AIM OF THE TASK → List each line in the entries below that contains the word "Instruction".

LISTING →
○ ○ ○ ○
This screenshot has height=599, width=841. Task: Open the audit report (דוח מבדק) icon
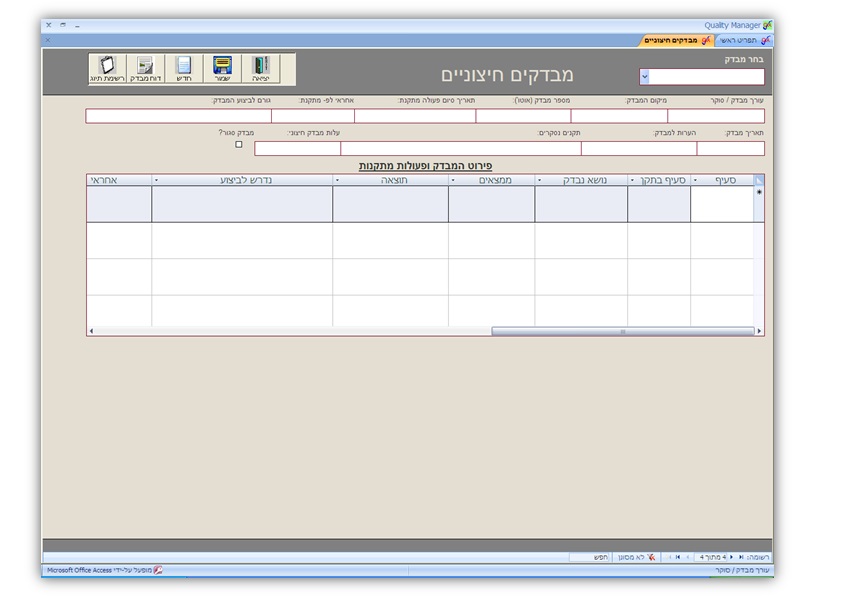(x=146, y=69)
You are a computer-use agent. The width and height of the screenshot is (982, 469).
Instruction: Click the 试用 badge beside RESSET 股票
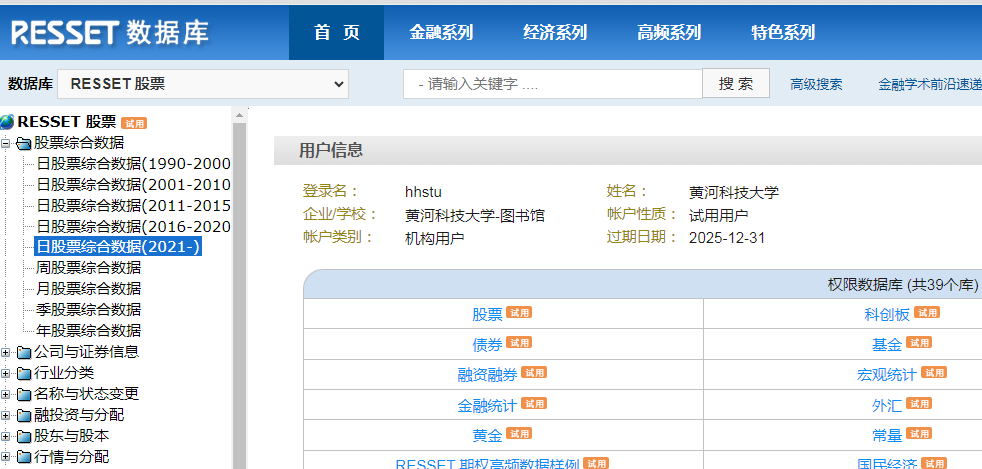pyautogui.click(x=134, y=123)
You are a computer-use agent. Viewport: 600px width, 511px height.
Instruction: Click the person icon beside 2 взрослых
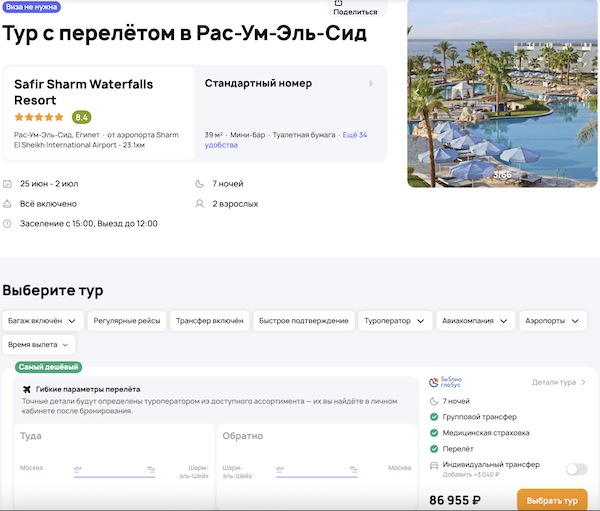point(199,204)
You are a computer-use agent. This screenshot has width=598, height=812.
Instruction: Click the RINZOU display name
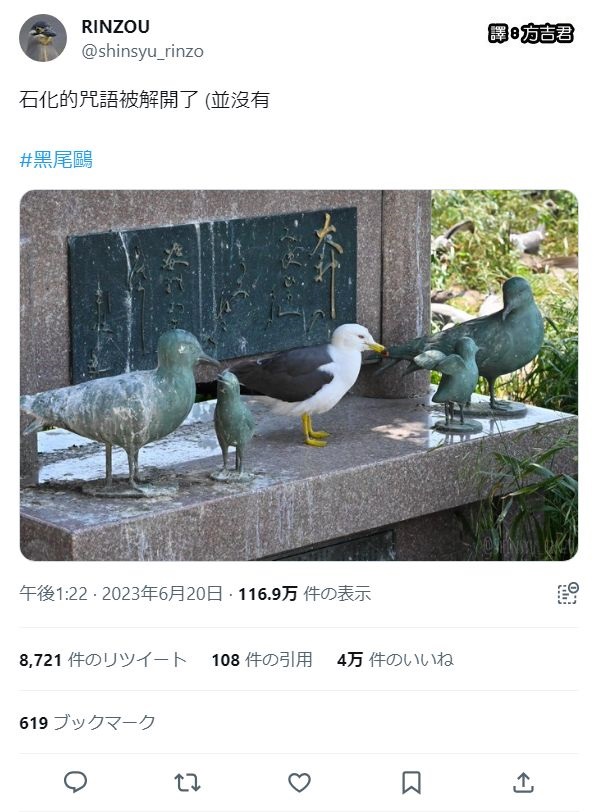[115, 26]
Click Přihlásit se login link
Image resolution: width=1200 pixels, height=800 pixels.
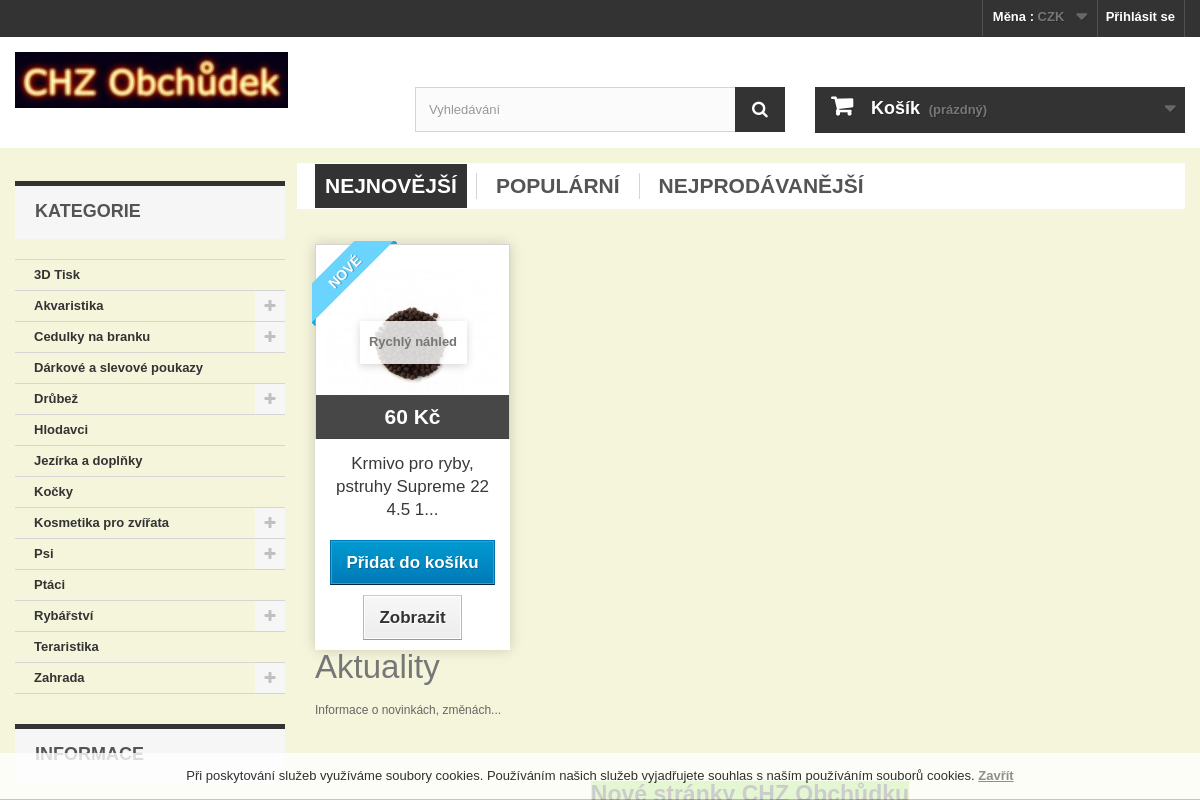[x=1140, y=17]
○ ○ ○ ○
FINISHED EXERCISE →
Instruction: Click the 试用 badge beside RESSET 股票
Instruction: Click the person icon beside 2 взрослых
Instruction: Click the RINZOU display name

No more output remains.